» Records for processing:
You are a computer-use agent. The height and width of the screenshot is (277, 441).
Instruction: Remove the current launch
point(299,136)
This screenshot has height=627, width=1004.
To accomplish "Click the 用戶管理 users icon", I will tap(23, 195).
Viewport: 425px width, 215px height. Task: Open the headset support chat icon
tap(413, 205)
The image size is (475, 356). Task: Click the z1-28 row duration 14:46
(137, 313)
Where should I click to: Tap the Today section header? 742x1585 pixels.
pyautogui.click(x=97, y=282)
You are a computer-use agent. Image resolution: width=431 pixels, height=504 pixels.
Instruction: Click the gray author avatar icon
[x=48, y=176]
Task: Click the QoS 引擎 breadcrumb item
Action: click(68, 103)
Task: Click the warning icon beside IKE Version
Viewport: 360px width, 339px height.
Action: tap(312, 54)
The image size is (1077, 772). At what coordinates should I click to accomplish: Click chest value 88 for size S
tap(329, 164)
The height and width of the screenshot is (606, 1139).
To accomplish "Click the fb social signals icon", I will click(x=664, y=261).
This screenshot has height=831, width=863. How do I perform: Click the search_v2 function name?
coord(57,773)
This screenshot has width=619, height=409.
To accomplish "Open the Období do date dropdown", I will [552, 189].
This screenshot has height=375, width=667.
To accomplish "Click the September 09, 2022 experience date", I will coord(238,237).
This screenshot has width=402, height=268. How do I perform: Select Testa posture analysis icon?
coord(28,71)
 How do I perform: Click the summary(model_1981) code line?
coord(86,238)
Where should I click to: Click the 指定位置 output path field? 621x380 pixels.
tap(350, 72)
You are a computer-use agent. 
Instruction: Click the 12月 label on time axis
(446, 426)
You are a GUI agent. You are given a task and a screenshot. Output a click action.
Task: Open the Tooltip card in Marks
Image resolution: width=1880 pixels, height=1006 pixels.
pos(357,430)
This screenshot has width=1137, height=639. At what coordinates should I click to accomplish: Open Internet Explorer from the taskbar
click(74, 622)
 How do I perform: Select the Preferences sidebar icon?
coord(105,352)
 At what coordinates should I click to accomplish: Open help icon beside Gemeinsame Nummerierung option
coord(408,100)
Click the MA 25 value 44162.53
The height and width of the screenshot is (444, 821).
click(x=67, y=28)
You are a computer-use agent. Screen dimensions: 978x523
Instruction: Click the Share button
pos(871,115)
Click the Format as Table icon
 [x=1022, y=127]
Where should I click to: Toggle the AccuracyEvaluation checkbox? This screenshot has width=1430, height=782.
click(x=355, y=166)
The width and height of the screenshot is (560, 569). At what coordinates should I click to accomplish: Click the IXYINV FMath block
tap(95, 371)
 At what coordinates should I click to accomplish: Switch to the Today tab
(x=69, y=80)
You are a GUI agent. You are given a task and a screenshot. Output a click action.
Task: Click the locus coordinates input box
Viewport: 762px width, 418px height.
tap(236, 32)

» Prompt: Go through the listing above and copy each line in which the string "agent" is found.

» Answer below:
You are a computer-use agent. The height and width of the screenshot is (277, 441).
You are a computer-use agent. Image resolution: width=431 pixels, height=504 pixels.
You are a computer-use agent. 
You are a GUI agent. You are given a task and a screenshot. Output a click action.
You are a computer-use agent. Screen dimensions: 978x523
You are a GUI agent. You are given a task and a screenshot. Output a click action.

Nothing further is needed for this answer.